Voilà plusieurs jours que les réseaux sociaux recelaient des messages encourageants les Liégeois et les autres à revenir en Cité ardente ce samedi pour remettre le couvert et "taper sur la flicaille".

Ces messages ont été pris au sérieux par les autorités judiciaires qui ont pris toutes les mesures nécessaires pour accueillir comme il se doit les manifestants. Signalons au passage qu’aucune demande de manifestation n’a été introduite à la ville. Pire, le bourgmestre a pris un arrêté, ce vendredi, interdisant toute manifestation sur le territoire de la Ville de Liège ce samedi.
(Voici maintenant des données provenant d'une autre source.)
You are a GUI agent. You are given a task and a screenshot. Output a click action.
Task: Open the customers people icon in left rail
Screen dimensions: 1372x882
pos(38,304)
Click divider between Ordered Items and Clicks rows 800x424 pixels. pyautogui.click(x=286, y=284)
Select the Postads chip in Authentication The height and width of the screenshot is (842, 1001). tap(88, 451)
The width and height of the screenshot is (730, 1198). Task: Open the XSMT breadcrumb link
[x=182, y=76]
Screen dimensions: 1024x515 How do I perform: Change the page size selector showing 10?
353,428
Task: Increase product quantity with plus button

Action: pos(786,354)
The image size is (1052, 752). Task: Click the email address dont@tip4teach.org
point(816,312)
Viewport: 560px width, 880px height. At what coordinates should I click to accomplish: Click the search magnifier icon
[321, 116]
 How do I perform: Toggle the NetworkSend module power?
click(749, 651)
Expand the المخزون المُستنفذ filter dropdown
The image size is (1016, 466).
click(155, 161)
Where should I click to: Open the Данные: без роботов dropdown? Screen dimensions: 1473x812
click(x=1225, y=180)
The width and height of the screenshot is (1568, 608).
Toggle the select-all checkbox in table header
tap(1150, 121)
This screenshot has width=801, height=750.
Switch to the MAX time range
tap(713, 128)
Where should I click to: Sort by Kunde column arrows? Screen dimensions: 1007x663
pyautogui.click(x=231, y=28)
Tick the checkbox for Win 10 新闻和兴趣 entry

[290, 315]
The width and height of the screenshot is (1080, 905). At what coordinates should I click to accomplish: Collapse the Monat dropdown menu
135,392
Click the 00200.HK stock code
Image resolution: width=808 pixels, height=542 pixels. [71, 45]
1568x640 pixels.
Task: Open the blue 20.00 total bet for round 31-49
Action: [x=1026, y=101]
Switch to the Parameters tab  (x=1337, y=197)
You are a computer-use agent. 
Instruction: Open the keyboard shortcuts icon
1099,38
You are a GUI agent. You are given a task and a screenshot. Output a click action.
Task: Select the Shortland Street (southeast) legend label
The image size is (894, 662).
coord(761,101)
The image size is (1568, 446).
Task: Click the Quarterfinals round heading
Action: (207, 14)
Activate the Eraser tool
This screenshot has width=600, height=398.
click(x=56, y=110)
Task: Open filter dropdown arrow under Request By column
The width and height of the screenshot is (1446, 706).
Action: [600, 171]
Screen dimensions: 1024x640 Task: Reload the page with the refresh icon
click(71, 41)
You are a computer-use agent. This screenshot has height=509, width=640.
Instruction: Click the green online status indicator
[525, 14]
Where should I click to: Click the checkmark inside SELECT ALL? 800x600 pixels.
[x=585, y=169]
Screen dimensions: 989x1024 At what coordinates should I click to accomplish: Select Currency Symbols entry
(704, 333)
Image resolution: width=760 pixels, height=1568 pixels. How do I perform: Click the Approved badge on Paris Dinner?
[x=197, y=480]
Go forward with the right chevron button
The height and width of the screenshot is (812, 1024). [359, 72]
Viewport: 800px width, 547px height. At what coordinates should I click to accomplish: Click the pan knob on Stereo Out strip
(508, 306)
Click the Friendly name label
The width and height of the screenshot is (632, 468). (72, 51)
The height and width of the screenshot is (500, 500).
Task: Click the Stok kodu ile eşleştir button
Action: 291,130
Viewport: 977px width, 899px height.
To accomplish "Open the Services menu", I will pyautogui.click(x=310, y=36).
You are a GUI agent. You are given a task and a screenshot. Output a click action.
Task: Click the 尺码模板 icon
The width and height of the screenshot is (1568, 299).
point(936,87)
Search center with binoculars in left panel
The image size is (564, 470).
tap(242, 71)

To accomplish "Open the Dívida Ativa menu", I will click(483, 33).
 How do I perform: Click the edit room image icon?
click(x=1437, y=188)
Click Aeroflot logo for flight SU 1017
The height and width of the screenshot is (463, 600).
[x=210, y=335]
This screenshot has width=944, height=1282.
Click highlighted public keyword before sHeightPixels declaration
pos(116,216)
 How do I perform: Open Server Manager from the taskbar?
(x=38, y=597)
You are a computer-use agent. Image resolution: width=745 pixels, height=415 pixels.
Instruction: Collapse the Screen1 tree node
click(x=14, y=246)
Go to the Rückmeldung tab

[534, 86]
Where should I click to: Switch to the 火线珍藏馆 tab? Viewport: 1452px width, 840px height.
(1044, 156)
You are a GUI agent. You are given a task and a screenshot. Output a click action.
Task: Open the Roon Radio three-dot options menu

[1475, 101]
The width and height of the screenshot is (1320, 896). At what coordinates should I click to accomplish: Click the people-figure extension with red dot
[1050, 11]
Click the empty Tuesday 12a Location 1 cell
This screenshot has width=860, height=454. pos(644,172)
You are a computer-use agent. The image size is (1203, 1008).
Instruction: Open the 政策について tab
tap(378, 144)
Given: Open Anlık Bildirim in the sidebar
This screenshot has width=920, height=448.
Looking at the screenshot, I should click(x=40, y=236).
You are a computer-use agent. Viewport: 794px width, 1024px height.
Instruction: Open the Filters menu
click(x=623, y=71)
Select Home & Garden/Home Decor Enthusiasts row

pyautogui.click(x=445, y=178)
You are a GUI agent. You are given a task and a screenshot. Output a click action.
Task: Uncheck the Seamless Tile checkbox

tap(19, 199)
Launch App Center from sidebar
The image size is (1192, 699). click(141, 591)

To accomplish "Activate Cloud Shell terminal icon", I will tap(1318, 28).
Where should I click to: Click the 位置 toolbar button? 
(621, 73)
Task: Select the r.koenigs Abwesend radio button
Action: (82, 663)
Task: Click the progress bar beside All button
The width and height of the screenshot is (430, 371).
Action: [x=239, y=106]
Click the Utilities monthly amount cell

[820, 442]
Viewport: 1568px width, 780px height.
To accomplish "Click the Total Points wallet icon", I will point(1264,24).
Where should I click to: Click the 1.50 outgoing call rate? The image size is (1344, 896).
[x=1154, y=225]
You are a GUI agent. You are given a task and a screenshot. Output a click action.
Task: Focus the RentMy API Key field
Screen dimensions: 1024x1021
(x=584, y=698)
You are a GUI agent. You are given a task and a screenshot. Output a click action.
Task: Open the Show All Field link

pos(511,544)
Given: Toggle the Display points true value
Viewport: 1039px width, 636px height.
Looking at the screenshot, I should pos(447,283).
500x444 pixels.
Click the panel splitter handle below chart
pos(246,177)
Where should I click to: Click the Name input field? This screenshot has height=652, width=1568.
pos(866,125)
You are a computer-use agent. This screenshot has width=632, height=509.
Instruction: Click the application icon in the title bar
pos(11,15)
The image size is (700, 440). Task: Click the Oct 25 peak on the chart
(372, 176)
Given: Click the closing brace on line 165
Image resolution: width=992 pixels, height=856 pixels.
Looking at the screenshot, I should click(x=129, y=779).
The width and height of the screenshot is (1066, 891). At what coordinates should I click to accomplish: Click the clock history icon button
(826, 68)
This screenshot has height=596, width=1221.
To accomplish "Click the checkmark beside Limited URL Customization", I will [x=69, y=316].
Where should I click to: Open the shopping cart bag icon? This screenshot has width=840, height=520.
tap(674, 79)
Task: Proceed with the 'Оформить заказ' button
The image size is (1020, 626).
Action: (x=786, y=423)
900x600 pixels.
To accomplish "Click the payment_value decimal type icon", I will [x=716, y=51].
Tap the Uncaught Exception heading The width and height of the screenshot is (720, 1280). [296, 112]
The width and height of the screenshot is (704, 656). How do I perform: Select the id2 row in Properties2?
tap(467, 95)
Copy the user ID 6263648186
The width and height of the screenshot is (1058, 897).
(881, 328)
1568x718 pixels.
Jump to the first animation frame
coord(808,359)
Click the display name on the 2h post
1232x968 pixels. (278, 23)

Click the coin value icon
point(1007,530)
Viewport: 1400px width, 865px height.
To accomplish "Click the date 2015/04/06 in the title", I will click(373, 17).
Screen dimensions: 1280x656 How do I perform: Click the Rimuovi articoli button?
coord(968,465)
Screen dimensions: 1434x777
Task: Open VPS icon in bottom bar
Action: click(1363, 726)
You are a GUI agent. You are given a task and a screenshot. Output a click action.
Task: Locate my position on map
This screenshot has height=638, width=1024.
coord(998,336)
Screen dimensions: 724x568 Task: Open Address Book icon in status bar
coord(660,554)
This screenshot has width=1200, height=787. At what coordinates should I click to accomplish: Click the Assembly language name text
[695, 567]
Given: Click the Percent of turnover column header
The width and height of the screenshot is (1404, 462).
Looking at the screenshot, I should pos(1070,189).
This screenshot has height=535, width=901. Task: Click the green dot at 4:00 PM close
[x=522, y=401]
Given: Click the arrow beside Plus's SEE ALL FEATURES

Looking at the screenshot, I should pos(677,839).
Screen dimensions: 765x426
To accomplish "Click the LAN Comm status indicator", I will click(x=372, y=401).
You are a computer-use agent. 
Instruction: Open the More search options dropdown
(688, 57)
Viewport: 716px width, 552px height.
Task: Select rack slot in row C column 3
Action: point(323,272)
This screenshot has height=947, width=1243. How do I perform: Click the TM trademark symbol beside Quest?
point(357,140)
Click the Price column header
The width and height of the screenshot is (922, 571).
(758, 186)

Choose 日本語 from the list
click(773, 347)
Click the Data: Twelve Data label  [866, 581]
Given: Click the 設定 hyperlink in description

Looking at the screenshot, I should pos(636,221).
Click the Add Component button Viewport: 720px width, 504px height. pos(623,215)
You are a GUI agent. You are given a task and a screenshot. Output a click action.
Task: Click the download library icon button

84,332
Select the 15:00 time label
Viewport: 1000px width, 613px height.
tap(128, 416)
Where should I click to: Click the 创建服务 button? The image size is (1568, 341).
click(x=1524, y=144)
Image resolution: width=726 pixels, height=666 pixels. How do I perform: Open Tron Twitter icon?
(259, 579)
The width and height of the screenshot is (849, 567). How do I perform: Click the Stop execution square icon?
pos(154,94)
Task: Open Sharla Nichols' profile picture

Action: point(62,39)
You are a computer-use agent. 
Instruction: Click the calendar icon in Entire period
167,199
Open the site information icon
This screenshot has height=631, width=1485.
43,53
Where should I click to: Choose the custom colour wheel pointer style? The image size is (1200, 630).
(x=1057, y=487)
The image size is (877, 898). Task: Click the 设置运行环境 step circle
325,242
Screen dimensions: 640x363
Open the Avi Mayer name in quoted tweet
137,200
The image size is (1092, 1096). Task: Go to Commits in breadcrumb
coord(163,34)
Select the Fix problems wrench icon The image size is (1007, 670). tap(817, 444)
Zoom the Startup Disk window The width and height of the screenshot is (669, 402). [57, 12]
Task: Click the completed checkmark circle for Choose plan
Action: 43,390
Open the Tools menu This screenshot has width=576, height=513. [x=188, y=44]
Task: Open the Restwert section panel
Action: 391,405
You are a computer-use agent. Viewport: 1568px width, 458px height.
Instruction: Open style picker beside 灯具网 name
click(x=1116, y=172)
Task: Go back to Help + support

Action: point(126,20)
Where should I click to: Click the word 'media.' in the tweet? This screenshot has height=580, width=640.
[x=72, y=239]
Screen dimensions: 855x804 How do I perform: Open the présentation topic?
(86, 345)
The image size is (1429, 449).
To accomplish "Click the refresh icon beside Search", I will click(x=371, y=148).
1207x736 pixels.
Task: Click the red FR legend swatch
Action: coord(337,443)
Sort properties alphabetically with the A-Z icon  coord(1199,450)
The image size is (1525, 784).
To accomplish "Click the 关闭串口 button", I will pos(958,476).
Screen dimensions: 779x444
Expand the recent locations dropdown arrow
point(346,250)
Mais, on le sait peu, l’appel à l’émeute est une infraction pénale qui peut déboucher sur une condamnation allant jusqu’à trois mois de prison. Les instigateurs de tels rassemblements pourraient également être considérés comme coauteurs des infractions pénales, parfois très graves, qui pourraient être commises.

C’est dans cet esprit que la police a interpellé, vendredi matin, deux personnes qui ont, non pas, créé, mais partagé des messages appelant à un rassemblement ce samedi.

Il s’agit de deux jeunes Liégeois qui, pour leur part, n’ont pas participé aux émeutes de la semaine dernière.

Privé de libertés et interrogés, les deux jeunes ont admis avoir partagé les messages, pensant qu’i s’agissait d’un appel à une manifestation de soutien à une dame victime de violence policière.

Les deux jeunes gens ont donc été remis en liberté, mais l’enquête judiciaire se poursuit. D’autres personnes seraient d’ailleurs en passe d’être identifiées.

Pour rappel, lors des événements survenus samedi dernier, 36 policiers ont été blessés suite notamment à des jets de pierre. Le commissariat situé rue de la Régence a été attaqué et plusieurs commerces, dont le magasin JD Sports, ont été la cible de vandales place Saint-Lambert.